* **提示文**:
+++

発達障害者支援法が成立したのは、2017年のことでした。

この前後から高機能発達障害が「世間」に認められるようになりました。
おかげで、診断を出せる医師が飛躍的に増えて、治療へのハードルが下がりました。
とてもいいことだと思います。

自分が生きづらいと思っている人は、ぜひ一度、精神科・心療内科
・メンタルクリニックを受診してください。

たとえ診断が出なくても、失うものは3000円ほどの診察代だけですし、診断が出れば治療をはじめることができるからです。
「性格を変える」とか「根性を叩きなおす」とか「もっとマジメに取組む」とかじゃなくて、「治療」に入ることは、ひじょうに大きい変化です。

治療のためには、診断が必要。
診断のためには、受診が必要。
受診のためには、あなたが病院のドアを開ける必要があります

昭和には、発達障害という診断は、刑罰に近かった

歴史を見ます。
発達障害という言葉は、1960年代アメリカで公に定義されました。ケネディ大統領の教書(ドクトリン)です。これは、精神障害・知的障害を含む広範な概念です。
日本では精神障害者関連の法律が明治時代からいくつか作られてきましたが、基本的には障害者をどのようにして一般社会から隔離するかという目的で作られていました。
法律だけでなく、世間一般も、知恵遅れの子や障害の子は特殊学級に隔離する、大人は施設に入れる、同じ世間には暮らさない。というのが普通の見方でした。

わたしが
生きてきたうちの50年間以上はそうでした。

高機能な発達障害が一般に認められ出したのは、2010年代に入ってからでした。

しかし、立派な支援センターなどができてからも
まだまだ認知はされていませんでした。

忘れられないことがあります。
2005年ねんのことです。
わたしが娘の障害を疑って、県立の支援センターへ相談に連れて行こうとした時、うちのおくさんはこんなことを言いました

「そんなところに連れて行ったら、この子の一生は台無しよ
 わかって言ってるの?」

おくさんは、我が子をあちら側にやろうとする馬鹿な夫に憤り、
恐怖に怯えていたのです。

+++

* **データ抜粋**:
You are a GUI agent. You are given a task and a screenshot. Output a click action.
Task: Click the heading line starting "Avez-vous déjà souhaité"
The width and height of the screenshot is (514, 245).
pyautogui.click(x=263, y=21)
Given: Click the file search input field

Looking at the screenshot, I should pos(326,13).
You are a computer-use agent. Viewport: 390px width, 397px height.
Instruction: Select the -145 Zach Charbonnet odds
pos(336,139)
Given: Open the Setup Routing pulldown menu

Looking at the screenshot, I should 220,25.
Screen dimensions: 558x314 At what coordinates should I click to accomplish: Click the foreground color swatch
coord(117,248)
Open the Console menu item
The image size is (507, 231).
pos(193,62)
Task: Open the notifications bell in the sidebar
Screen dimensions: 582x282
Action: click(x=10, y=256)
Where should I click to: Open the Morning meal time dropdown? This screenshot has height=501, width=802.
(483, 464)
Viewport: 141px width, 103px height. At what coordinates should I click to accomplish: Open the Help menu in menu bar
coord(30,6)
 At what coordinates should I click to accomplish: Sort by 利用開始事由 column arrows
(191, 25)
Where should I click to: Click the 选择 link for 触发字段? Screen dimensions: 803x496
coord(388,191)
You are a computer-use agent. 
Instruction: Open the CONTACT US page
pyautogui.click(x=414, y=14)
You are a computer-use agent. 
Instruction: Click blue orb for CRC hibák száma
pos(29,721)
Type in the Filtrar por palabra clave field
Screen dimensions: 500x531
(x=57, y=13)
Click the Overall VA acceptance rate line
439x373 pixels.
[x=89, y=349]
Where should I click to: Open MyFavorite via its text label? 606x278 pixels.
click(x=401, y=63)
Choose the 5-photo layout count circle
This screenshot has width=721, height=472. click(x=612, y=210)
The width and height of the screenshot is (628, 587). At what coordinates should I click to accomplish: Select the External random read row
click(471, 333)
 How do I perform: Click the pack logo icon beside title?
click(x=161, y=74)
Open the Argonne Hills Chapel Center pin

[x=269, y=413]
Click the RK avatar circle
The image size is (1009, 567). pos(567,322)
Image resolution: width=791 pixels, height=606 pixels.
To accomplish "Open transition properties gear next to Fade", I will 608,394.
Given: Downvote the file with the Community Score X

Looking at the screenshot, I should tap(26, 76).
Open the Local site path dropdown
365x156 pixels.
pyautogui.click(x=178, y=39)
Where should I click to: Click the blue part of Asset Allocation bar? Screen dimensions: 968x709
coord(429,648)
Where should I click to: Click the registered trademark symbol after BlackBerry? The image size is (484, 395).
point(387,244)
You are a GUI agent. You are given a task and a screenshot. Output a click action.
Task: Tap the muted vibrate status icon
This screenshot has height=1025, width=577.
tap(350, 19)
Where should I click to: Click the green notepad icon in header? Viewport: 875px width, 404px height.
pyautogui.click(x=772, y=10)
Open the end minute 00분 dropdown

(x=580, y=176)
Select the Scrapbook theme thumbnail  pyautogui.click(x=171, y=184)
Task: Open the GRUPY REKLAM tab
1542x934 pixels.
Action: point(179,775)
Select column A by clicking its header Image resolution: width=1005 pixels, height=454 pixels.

+++

* **演習問題**:
- A) 提示文によると、受診して診断が出なかった場合に失うものは何ですか。
- B) 提示文の「昭和には、発達障害という診断は、刑罰に近かった」から「というのが普通の見方でした。」までを、その両方を含めて一字一句そのまま書き写してください。

* **演習解答**:
- A) 3000円ほどの診察代だけです。

- B)
昭和には、発達障害という診断は、刑罰に近かった

歴史を見ます。
発達障害という言葉は、1960年代アメリカで公に定義されました。ケネディ大統領の教書(ドクトリン)です。これは、精神障害・知的障害を含む広範な概念です。
日本では精神障害者関連の法律が明治時代からいくつか作られてきましたが、基本的には障害者をどのようにして一般社会から隔離するかという目的で作られていました。
法律だけでなく、世間一般も、知恵遅れの子や障害の子は特殊学級に隔離する、大人は施設に入れる、同じ世間には暮らさない。というのが普通の見方でした。